Charles Hale, in the driver’s seat of his SUV, was looking out the windshield. This part of the city was deserted. Three cranes reigned over the neighborhood and everyone was staying inside. If they had to get to the grocery store, they jogged.

He heard the faint voice of the newscaster on the radio and turned the volume up.

“...The authorities are speculating it will take eight to ten hours to reopen the Holland Tunnel after an explosion brought down a crane at a construction site on Varick Street this afternoon. This is the third crane that’s been destroyed in the past two days... Police still have no leads in the investigation. Most jobsites in the area remained closed...”

Hale looked toward the woman beside him. She was in leather pants, black, a dark brown sweater and a jacket that matched the trousers. Today her hair — now dyed brunette — was in a double braid, the strands of which were joined at the end with a crimson ribbon.

“A question,” Hale asked slowly.

Simone lifted an eyebrow.

“Is there anyone?”

He found himself surprised that he asked.

But not surprised that she was hesitating.

While the question could have a hundred contexts, she knew his meaning.

Simone said finally, “I’m not good at things like that. It ends. It always ends. For his sake, for mine.” After a moment: “The same for you, I’m thinking.”

“The same.”

She said, “I was married. Briefly. My idea. I was young. Not a good decision.”

He was thinking of her time in Africa.

Circumstances changed...

A shake of his head explained that he had never married.

She said, “There are lines we have to live within. People like us. This is awfully philosophical, isn’t it?”

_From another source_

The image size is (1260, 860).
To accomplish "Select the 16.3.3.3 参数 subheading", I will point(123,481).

He gave another smile. “But true.”

A siren sounded in the distance. It got closer. He wasn’t troubled and it was clear she wasn’t either. If anybody were to come for them, they wouldn’t announce it.

The police car or ambulance sound Dopplered into the lower, departing tone and eventually faded.

He looked at his watch.

He needed to move on to the next step.

Time, counting down.

Always, always...

He asked, “Do you know Prague?”

“We did a job there, my team. I would have liked to stay for a while. But we needed to evac.”

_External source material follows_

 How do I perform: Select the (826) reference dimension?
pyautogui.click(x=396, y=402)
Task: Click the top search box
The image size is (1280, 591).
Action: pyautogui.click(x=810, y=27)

“In Old Town Square there’s a medieval astronomical clock. The Orloj. Tourists come to see it. Lots of tourists. Big crowds on the weekends. Hard for surveillance to see anything. I’ll be there next year. The first Saturday in May.”

She reached for his hand. The grip, fingers entwined, was far more intimate than a kiss.

In the rearview mirror, he believed he saw someone glancing at the SUV, the pose reminding him of the man he’d seen in the monitor at the mouth of Hamilton Court last night. He was carrying something, a suitcase, Hale believed.

He turned to look directly.

But the figure was gone.

Now that he was turned fully around, he lifted his backpack from the floor. He reached inside.

He extracted a white box, six by six by two inches. It was closed and fixed with a rubber band. He handed this to her. She frowned, then opened the lid.

And lifted out the bone clock, the one he’d told her about, the one the Russian political prisoner had made.

“Ah.” She studied it for a long moment. “I was going to bring something for you. A wheel, the kind I use in my steam engines. Our wheels are real wheels.”

“Not gears pretending to be something else.”

A glance into his eyes.

He showed her how to set the time and where the switch was that released the tiny weights. He moved it now.

She held the clock to her ear and seemed to find the ticking pleasant. As he always did.

She reboxed the gift, and slipped it into her own backpack, where he saw the grip of a large semiautomatic pistol. She climbed out of the car and bent down to speak to him through the open door. “You’re doing it now?”

He nodded.

He hoped if she said anything it wouldn’t be common, like good luck or take care.

It wasn’t.

What she said was a single word: “Prague.”